Passage for review =>
+-------+
Edwin E. Cull (October 8, 1891 – March 19, 1956) was an American architect in practice in Providence, Rhode Island from 1921 until his death. In 1946 he was cofounder of what is now The Robinson Green Beretta Corporation, one of the largest architecture firms in Rhode Island.

==Life and career==
Edwin Emory Cull was born October 8, 1891 in Providence, Rhode Island, to James A. Cull, a manufacturer, and Mary Ella Cull, nee Mosher. He was educated in the Providence public schools and at the Rhode Island School of Design with supplementary study at Cornell University. During World War I Cull served in the United States Army Signal Corps and was stationed for the duration of the war in Houston. After being discharged Cull remained in Houston, working for a contracting firm. In 1920 he returned to Providence, where in 1921 he bought out the practice of architect T. Clarence Herrmann and began to practice for himself. As a practicing architect Cull specialized in residential design. He was well known both for the design of new homes and for modernizing old ones without compromising their historic character. He was responsible for the restoration of the Wilson–Winslow House (1936) in Coventry and the Carpenter Homestead (1940) in Seekonk, Massachusetts. He was also associated with Norman M. Isham in the restoration of the Clement Weaver–Daniel Howland House (1940) in East Greenwich. All three of these houses have been listed on the United States National Register of Historic Places. In 1943, during World War II, Cull closed his office. He spent the duration of the war as a consultant to the state War Production Board. After the war Cull joined manufacturers Arnold, Hoffman & Company as their chief architectural engineer.
+-------+
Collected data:
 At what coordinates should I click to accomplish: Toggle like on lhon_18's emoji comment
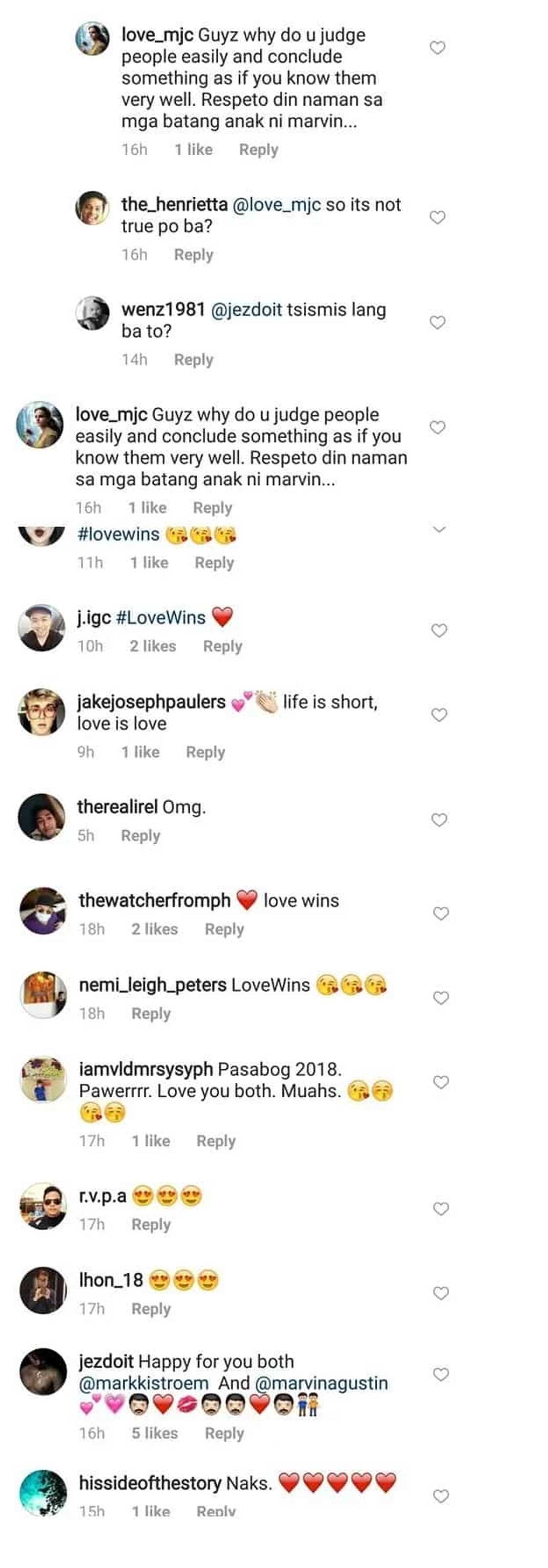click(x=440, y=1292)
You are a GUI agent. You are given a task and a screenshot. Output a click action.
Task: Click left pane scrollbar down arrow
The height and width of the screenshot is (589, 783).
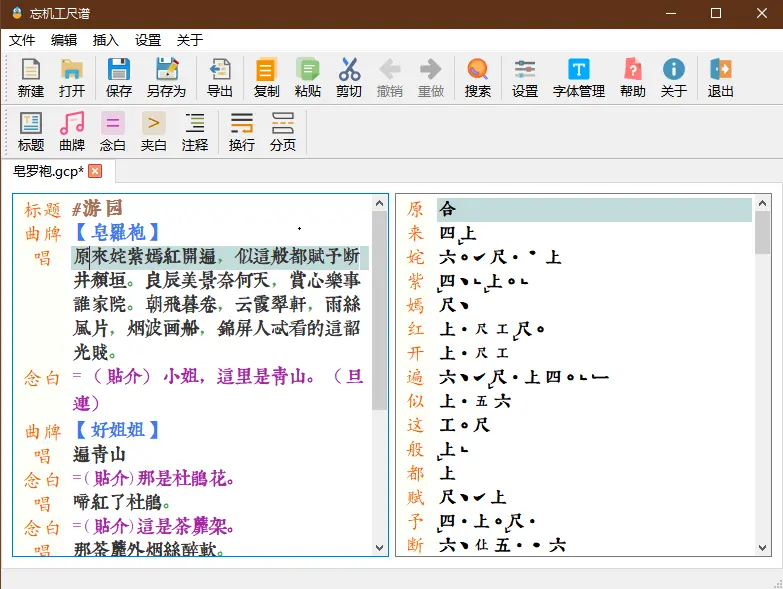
+-------+
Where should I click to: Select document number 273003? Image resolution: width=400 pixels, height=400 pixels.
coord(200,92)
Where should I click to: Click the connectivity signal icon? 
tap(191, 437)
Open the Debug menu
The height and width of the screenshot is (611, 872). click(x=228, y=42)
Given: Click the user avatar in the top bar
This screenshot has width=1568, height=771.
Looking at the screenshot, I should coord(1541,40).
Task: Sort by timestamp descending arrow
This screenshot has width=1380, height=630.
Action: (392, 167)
+-------+
Exercise set =>
**a)** Reproduce the part of the Edwin E. Cull biography that begins with the words containing "Edwin E. Cull" and ends with "in Rhode Island.".
**b)** Carry on the Edwin E. Cull biography from the point where it stops.

Responses to the tasks =>
**a)**
Edwin E. Cull (October 8, 1891 – March 19, 1956) was an American architect in practice in Providence, Rhode Island from 1921 until his death. In 1946 he was cofounder of what is now The Robinson Green Beretta Corporation, one of the largest architecture firms in Rhode Island.

**b)**
In 1946 Cull returned to private practice. He and fellow architect Knight D. Robinson acquired the practice of the late mill architect Eugene B. Whipple, forming the partnership of Cull & Robinson. Whipple had established his practice in 1927 after the dissolution of his former firm, Perry & Whipple. Robinson was a Providence native who had been educated at Brown University and the Massachusetts Institute of Technology. He then studied under Walter Gropius at the Harvard Graduate School of Design (GSD), earning a BArch in 1939. During the war he served in the United States Navy. In 1953 Cull & Robinson were joined by a third partner, Conrad E. Green. Green was a native of North Attleborough, Massachusetts and was a nephew of then-senator Theodore F. Green. He had been a classmate of Robinson at the GSD and had worked for Skidmore, Owings & Merrill and Albert Harkness before opening his own office in Providence in 1948.

The work of the partnership reflected Robinson and Green's modernist training. They continued Cull's reputation for the design of homes but also expanded further into institutional work, including the Vartan Gregorian Elementary School (1954), the first modern school in Providence. Cull remained senior partner of the firm until his death in 1956. His partners reorganized the partnership as Robinson, Green & Beretta with the addition of Joseph A. Beretta. In 1970 the partners incorporated the firm as The Robinson Green Beretta Corporation, or RGB Architects, which is still in business in 2024.

==Personal life==
Cull was a member of the American Institute of Architects, the Rhode Island Historical Society and the Providence Art Club.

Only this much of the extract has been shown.